_DESCRIPTION OF THE TASK_
Below are some records. How many of their lines contain the string "computer"? Give the number only.
= = =
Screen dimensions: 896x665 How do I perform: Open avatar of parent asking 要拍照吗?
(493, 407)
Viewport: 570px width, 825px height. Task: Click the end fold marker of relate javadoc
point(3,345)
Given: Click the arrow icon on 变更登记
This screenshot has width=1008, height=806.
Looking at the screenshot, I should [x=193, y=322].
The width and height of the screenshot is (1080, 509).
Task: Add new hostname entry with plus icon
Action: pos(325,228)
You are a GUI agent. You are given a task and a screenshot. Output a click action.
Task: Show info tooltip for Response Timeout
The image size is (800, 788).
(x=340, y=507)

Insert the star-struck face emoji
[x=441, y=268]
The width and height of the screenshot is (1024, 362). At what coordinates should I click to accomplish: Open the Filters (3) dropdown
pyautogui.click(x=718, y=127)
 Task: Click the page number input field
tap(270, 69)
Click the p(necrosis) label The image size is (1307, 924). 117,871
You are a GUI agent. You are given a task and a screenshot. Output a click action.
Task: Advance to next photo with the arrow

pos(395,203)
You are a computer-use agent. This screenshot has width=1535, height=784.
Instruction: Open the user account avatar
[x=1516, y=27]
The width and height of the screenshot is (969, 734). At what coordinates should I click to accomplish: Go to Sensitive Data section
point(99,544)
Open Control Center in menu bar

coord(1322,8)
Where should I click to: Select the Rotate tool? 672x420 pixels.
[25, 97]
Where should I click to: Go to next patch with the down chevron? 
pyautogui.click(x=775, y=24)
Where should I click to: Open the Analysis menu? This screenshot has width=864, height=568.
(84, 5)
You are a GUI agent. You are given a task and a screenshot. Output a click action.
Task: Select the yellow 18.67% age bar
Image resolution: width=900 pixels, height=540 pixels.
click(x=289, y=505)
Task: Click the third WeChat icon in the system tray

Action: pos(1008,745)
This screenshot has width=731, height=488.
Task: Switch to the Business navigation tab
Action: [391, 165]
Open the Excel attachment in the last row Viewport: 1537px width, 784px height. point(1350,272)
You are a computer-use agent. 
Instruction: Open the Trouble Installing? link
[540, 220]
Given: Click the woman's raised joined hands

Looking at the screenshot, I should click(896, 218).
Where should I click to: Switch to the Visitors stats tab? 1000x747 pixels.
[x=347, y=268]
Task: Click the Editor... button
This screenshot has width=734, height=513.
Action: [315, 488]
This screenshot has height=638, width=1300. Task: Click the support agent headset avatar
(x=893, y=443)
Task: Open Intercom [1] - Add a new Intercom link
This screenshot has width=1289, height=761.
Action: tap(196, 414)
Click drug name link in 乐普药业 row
= = =
_TASK ANSWER_
2